== INSTRUCTIONS FOR THE TASK ==
Give back exactly the lines starting at the one with "خصوبة الرجل (732, 122)" and ending at the last line of the data below. Pictures are not part of the copy.

####################

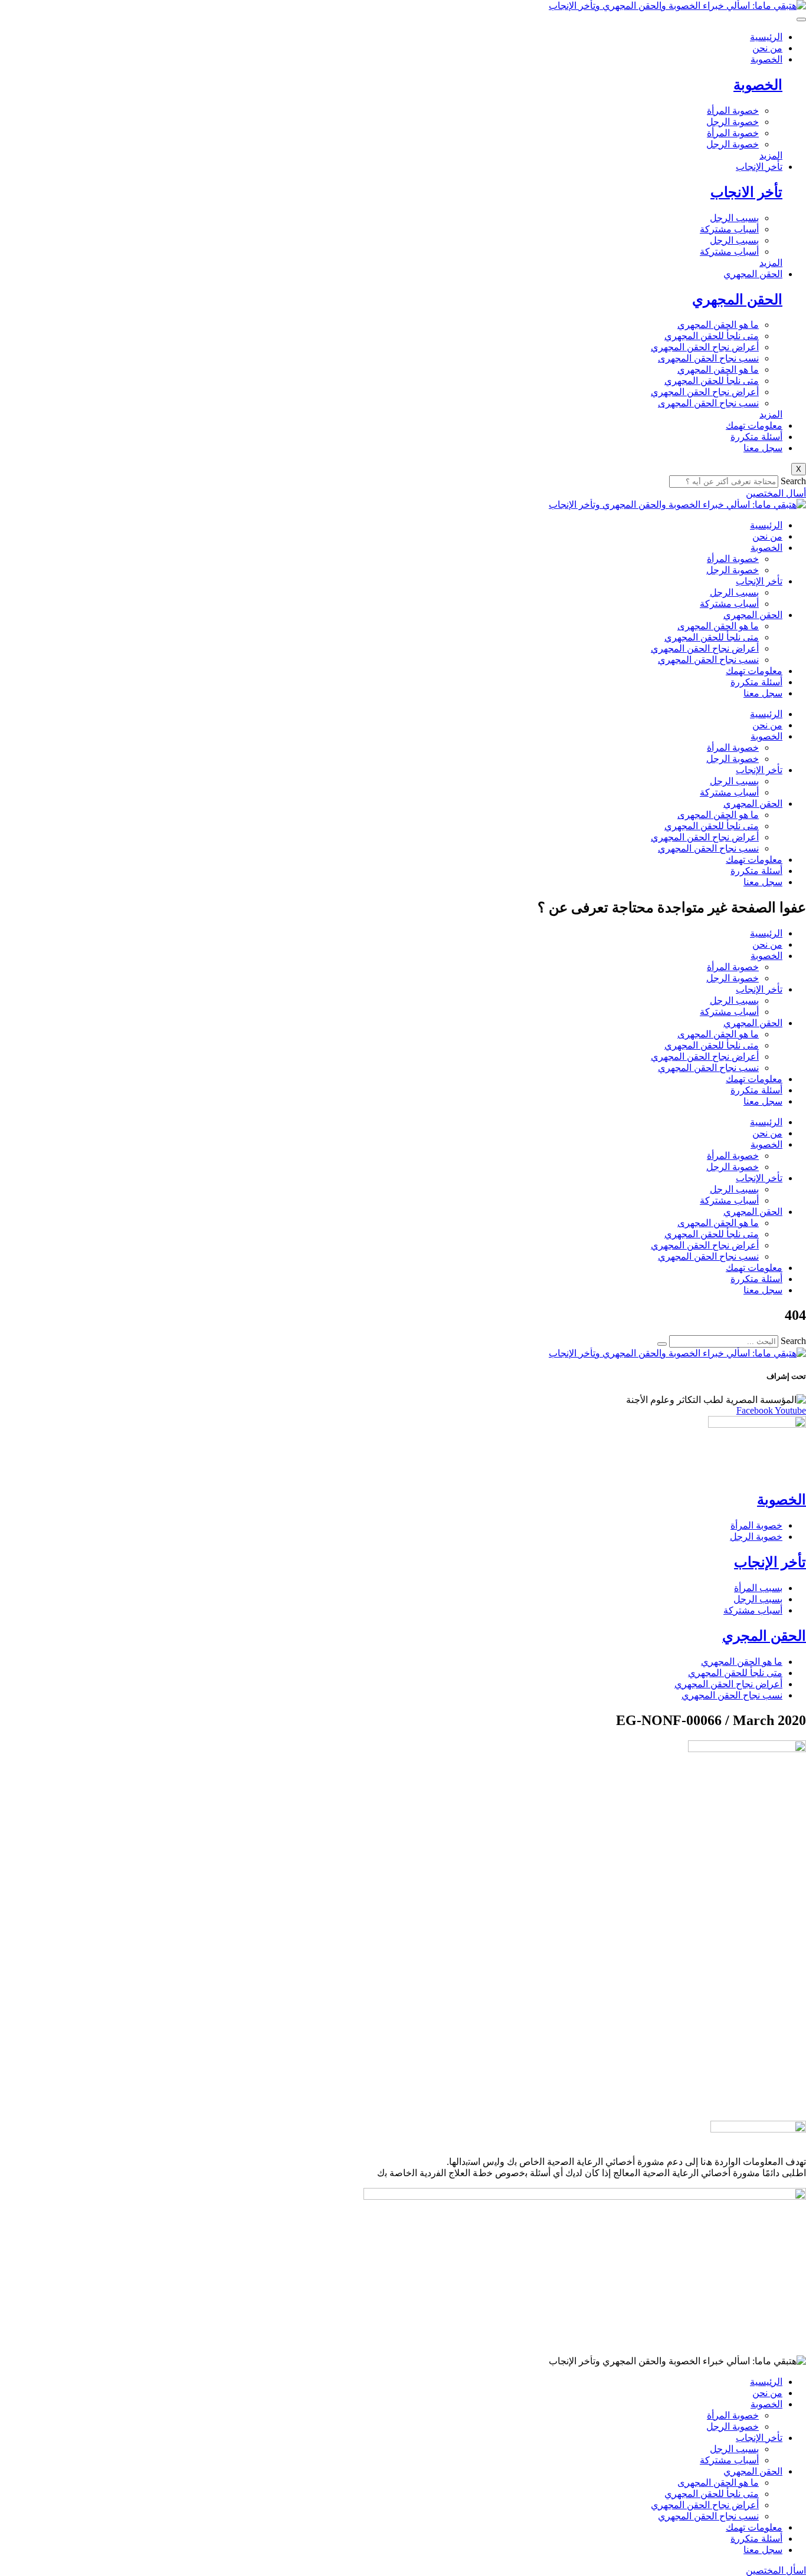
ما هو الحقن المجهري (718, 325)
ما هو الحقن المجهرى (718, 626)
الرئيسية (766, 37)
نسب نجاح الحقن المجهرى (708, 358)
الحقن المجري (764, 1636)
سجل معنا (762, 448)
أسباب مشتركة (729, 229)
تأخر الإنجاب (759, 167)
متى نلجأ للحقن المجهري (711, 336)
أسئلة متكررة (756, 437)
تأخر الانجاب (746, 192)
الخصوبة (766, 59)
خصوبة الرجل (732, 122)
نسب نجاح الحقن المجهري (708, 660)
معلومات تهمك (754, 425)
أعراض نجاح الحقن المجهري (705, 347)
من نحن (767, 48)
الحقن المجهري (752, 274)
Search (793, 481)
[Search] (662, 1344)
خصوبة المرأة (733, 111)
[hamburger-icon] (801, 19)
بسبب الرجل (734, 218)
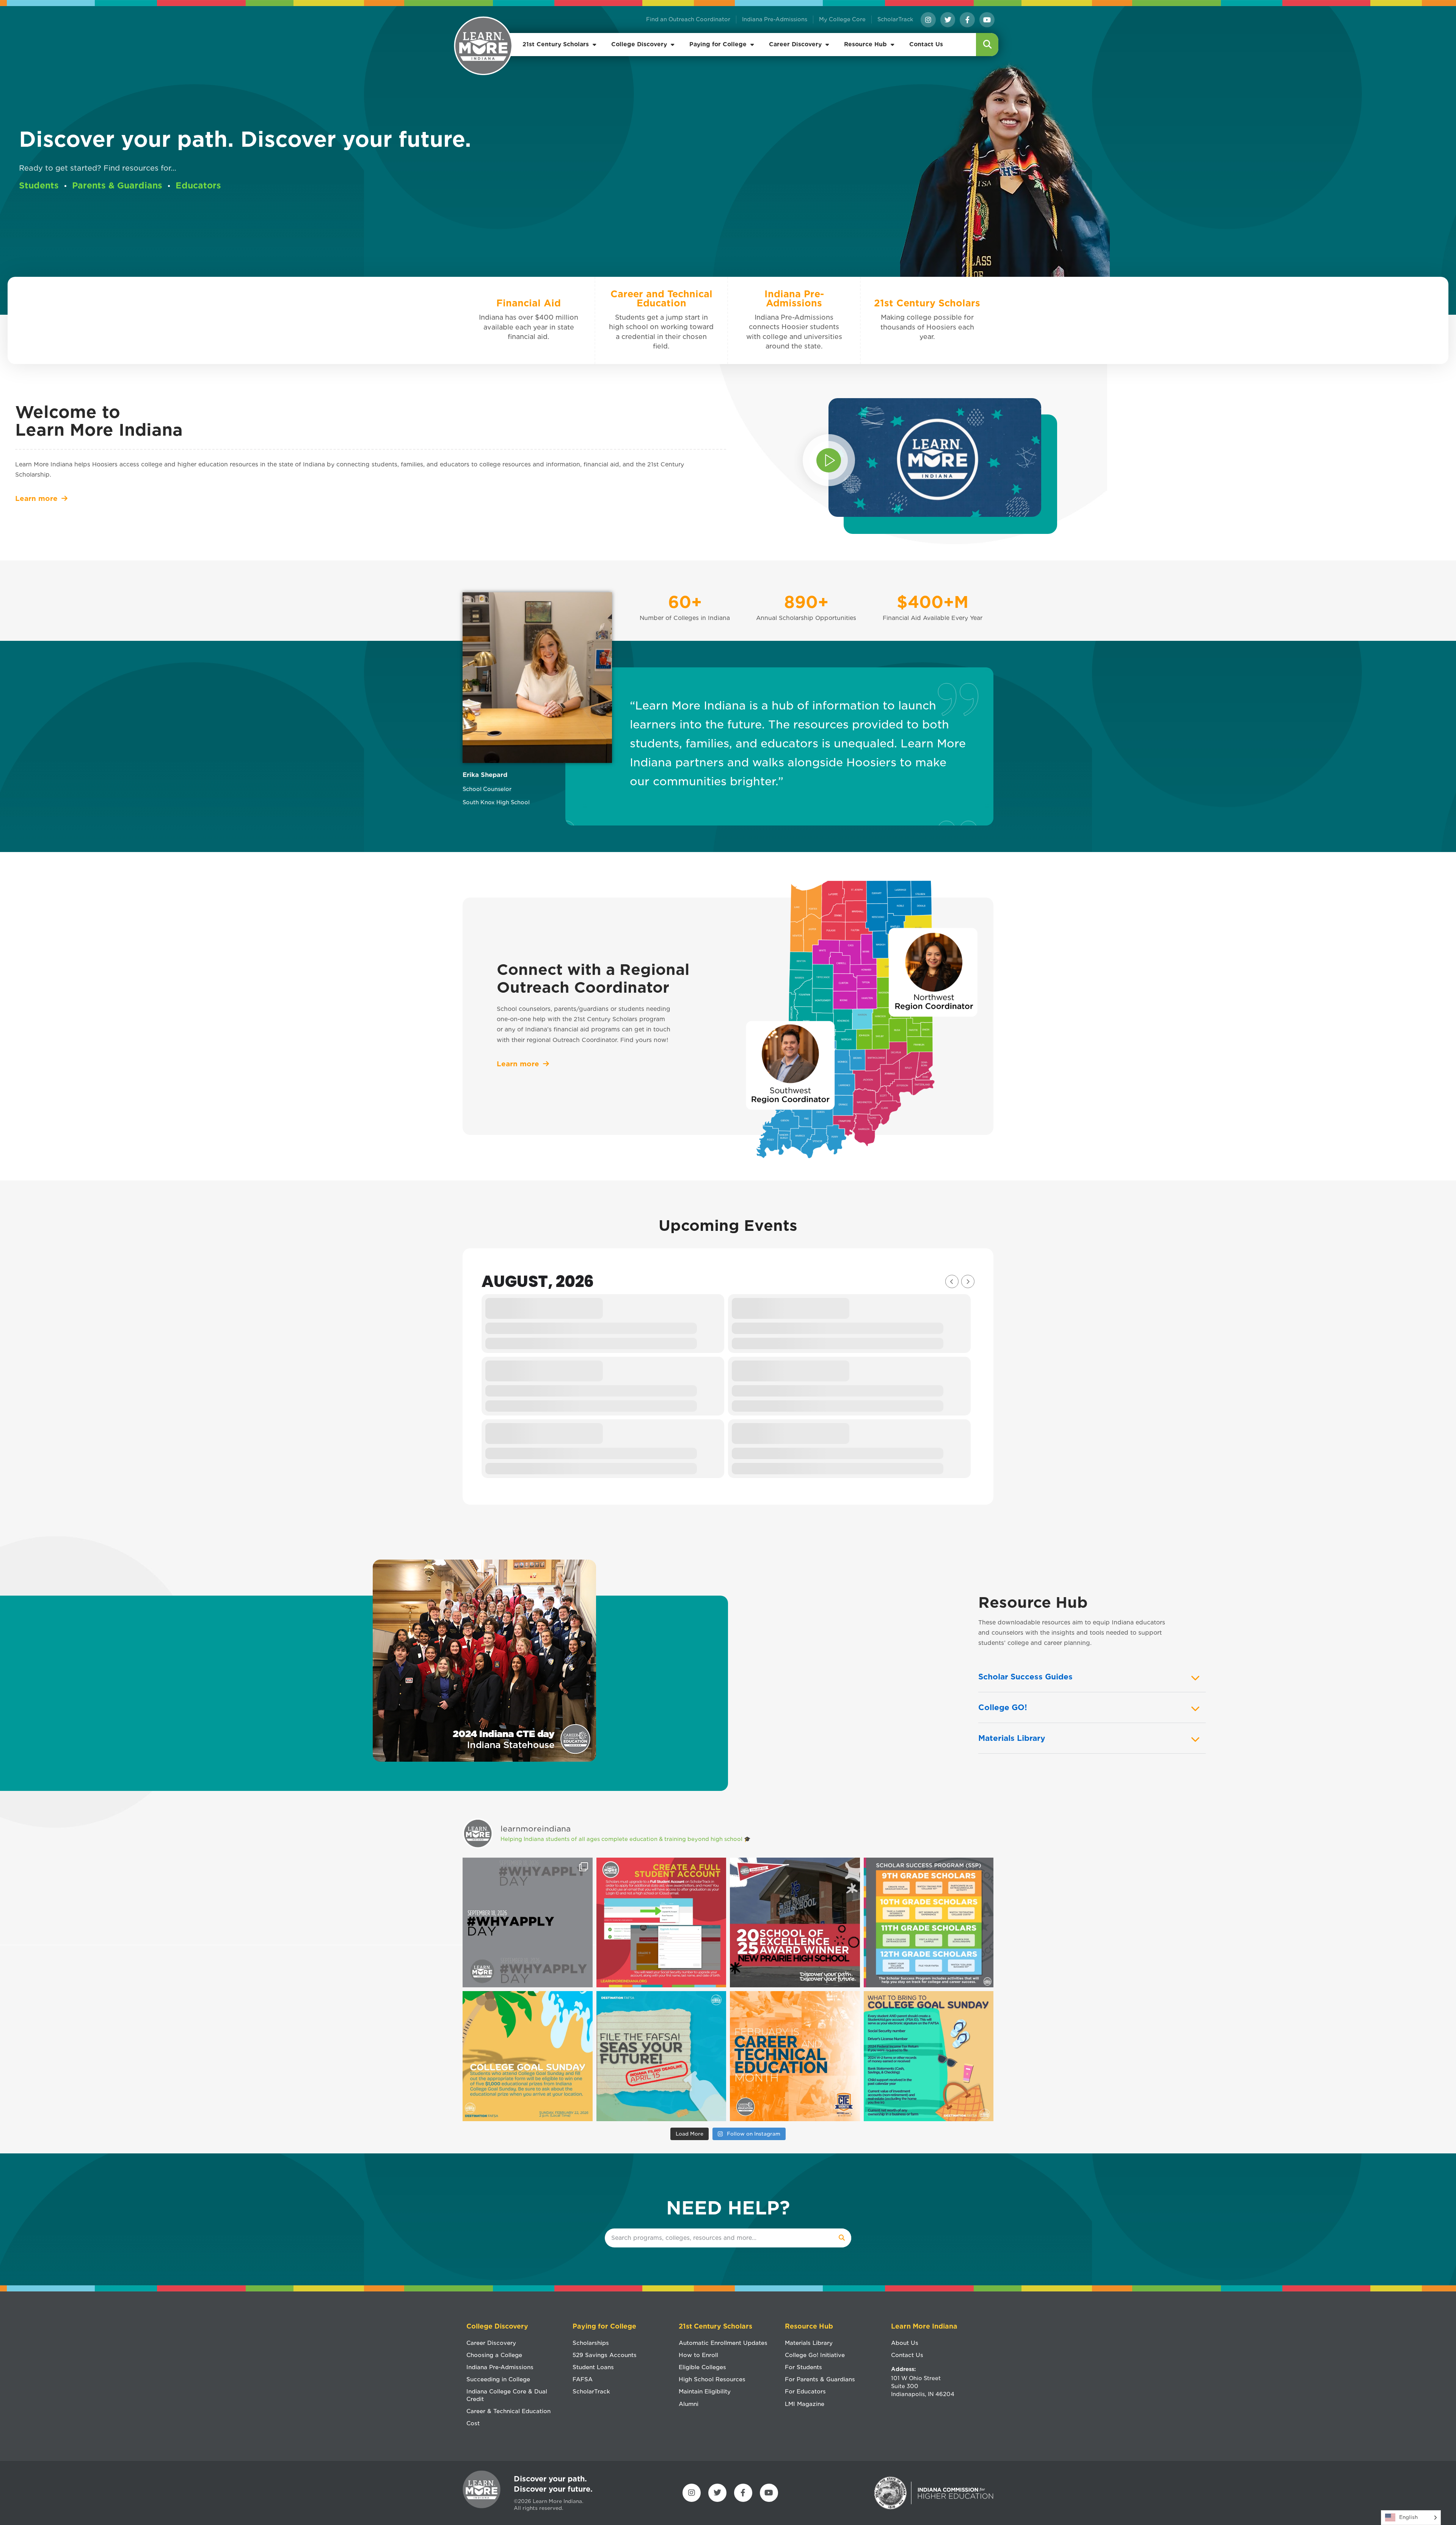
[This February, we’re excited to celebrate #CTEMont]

####################

== EXERCISE ANSWER ==
خصوبة الرجل (732, 122)
نسب نجاح الحقن المجهري (708, 660)
معلومات تهمك (754, 425)
أعراض نجاح الحقن المجهري (705, 347)
من نحن (767, 48)
الحقن المجهري (752, 274)
Search (793, 481)
[Search] (662, 1344)
خصوبة المرأة (733, 111)
[hamburger-icon] (801, 19)
بسبب الرجل (734, 218)
[This February, we’re excited to celebrate #CTEMont]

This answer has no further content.